KARACHI,
Feb. 27 (IslamOnline & News Agencies) - Pakistan was
considering Wednesday U.S. requests to extradite British-born Sheikh Omar,
the confessed mastermind of U.S. reporter Daniel Pearl's
abduction.
Officials
in Karachi said they were working on the legal formalities for extraditing Omar
but were awaiting formal instructions and information from the federal
government, Agence France-Presse (AFP) reported.
Washington
has stepped up pressure for extradition on Pakistani President Pervez Musharraf,
who Tuesday, February 26, met with U.S. Ambassador Wendy Chamberlin and spoke by
telephone with U.S. Secretary of State Colin Powell.
"The
United States will continue to make its case to Pakistan. Pakistan
has received the case well," said White House spokesman Ari Fleischer,
before cautioning against expectations of an "instant resolution" to
the situation.
No
Pakistani official would say how Musharraf responded to the U.S. request, but
one noted that Islamabad had agreed to extradition in the past.
"Although
there is no formal extradition treaty between the United States and Pakistan,
there are two precedents when Pakistan extradited terrorists
wanted by the United States," the official said, quoted by AFP.
Pakistan
extradited to the U.S. suspects in the 1993 attacks on the World Trade Center in
New York and outside the Central Intelligence Agency headquarters near
Washington.
Interior
Minister Moinuddin Haider said Pakistan would consider a formal
extradition request.
"When
they ask us officially, we will evaluate the situation.

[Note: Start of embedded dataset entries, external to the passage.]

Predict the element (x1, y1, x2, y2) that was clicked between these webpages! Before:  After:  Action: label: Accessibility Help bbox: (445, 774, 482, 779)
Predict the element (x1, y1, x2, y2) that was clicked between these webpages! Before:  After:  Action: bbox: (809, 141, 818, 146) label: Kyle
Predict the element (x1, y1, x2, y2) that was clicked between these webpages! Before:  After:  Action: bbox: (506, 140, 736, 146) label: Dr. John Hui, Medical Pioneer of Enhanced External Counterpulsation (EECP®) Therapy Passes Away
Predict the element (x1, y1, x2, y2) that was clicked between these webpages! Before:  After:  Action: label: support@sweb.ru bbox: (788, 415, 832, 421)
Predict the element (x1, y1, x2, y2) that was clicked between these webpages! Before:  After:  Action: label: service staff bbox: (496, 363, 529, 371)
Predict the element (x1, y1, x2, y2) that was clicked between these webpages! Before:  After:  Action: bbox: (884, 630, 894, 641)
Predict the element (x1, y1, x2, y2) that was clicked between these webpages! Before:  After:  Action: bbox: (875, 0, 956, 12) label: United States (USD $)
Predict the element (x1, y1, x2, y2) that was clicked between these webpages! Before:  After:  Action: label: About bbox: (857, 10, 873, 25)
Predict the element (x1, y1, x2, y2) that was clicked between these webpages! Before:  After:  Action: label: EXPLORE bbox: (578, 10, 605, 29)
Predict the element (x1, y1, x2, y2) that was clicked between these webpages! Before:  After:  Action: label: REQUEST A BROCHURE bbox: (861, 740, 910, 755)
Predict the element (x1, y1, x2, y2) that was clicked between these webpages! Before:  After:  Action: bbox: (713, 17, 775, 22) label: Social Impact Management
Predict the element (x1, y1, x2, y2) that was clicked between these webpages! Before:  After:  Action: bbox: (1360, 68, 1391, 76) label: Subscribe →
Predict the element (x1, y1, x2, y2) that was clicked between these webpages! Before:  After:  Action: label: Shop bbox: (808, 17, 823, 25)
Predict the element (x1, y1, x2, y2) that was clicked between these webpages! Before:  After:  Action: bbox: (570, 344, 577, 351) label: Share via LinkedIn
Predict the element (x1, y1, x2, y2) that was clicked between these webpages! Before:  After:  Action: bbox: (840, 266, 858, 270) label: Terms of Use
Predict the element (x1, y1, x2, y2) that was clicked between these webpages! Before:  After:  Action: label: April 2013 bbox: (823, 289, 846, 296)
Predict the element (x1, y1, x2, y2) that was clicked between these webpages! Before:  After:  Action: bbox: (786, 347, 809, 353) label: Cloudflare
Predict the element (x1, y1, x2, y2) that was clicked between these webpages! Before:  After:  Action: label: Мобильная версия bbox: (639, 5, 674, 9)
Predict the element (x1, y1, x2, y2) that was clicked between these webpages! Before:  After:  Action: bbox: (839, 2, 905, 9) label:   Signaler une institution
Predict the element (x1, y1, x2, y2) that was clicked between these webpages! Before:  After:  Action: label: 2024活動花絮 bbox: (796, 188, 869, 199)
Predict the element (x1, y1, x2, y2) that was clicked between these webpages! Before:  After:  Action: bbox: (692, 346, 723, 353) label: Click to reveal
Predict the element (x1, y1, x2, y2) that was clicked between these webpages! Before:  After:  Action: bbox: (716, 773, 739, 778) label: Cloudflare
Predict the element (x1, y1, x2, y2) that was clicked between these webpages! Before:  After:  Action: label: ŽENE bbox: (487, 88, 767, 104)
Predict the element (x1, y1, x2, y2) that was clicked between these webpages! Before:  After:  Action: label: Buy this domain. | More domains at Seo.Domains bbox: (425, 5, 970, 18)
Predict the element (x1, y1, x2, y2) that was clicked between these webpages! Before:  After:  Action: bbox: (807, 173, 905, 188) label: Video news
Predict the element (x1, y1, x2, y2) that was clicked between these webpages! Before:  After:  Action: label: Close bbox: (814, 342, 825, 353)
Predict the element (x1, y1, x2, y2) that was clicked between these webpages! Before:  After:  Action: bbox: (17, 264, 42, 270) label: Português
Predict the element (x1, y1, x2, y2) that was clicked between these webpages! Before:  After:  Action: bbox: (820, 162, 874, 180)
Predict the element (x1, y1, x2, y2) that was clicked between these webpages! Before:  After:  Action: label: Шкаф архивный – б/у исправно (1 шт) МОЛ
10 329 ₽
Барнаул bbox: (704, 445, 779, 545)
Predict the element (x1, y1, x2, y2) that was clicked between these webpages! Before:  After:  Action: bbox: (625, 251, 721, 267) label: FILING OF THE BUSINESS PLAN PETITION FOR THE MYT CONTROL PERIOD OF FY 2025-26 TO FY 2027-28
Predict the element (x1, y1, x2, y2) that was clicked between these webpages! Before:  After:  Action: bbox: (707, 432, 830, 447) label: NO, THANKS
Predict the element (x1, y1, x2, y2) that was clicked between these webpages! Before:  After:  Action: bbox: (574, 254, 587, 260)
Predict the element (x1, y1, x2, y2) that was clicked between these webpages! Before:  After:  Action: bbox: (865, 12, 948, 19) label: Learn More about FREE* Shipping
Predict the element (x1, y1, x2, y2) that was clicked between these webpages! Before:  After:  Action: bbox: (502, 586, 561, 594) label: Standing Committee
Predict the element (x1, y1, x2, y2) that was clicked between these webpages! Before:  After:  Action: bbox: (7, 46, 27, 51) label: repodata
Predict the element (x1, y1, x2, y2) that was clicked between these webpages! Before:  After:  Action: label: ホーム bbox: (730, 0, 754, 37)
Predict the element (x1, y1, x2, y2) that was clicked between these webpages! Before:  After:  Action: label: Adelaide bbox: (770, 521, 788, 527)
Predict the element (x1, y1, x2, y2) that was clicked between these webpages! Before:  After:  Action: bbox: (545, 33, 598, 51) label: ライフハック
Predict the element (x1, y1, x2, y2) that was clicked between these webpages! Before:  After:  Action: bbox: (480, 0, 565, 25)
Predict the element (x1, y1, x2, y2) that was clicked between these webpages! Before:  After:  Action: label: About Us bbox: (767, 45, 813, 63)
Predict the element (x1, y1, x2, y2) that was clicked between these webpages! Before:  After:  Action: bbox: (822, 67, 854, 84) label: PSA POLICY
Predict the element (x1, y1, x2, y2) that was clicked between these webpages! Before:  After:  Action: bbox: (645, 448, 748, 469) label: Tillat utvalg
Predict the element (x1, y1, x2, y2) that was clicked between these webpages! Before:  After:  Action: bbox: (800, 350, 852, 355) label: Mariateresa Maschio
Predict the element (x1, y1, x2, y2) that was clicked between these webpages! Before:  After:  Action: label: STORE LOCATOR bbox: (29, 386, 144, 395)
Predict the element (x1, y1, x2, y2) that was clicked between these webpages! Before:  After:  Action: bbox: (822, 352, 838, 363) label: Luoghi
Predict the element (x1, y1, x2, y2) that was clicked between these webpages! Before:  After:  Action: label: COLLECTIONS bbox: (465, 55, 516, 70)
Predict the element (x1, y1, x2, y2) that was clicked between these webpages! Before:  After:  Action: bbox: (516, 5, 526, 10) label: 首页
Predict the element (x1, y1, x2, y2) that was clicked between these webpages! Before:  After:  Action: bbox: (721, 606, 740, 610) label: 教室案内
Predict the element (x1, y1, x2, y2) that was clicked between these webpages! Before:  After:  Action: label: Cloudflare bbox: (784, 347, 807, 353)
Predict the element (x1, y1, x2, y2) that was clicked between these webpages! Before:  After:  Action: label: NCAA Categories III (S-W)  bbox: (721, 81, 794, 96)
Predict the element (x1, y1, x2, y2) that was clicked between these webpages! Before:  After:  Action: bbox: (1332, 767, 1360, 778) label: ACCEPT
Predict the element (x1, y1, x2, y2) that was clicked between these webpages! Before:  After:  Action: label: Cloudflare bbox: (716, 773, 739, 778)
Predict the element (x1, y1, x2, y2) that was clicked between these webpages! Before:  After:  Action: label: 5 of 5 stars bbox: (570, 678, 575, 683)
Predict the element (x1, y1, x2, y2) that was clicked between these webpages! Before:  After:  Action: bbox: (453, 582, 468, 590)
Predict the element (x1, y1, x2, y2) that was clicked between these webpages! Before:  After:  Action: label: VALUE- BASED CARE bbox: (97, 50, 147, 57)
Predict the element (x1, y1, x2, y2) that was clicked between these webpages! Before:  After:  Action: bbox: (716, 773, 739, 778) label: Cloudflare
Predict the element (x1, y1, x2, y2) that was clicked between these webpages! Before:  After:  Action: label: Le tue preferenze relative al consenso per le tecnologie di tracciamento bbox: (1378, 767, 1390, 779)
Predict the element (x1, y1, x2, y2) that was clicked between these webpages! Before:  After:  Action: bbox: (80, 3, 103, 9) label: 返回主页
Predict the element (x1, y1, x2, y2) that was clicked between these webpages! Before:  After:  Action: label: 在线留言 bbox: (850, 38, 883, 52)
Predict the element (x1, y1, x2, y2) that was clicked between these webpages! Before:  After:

But between Pakistan and America is the U.K., whose national Sheikh
Omar is,"
he told AFP in Bali, Indonesia, on the sidelines of a regional people-smuggling
conference.
British
High Commission (embassy) spokesman Paul O'Neil said he did not know what Omar's
nationality status is at present, nor whether he had sought consular assistance.
"If
he's a dual national, then any assistance we could give him would be limited in
the country of his other nationality," he said.
Asked
whether Britain would object to Omar's extradition to the
United States, where he could face the death penalty if found guilty of murder,
O'Neil said, "This is a matter for the relevant U.K. authority."
U.S.
officials have said they believe a form of extradition treaty signed in 1931 by
Washington and local authorities in what was then part of the British empire
remains valid.
Omar,
who was born in 1973 in London, was Monday, February 25, ordered remanded in
police custody for another two weeks as police seek evidence.
He
reportedly admitted in court February 14 he had masterminded the abduction of
the Wall Street Journal correspondent who disappeared January 23. He also said
that the reporter was dead, a claim confirmed a week later when a grisly video
surfaced of Pearl's murder.
The
Pakistani news agency which received the video said Pearl was
killed after he read a statement saying he was Jewish and that Muslims were
being persecuted in several parts of the world.
Meanwhile,
police are searching for at least seven suspects including Amjad Hussain
Farooqi, who allegedly drove Pearl from a Karachi hotel on his
way to meet a contact for his story.
Ambassador
Chamberlin Wednesday visited an investigation team in Karachi.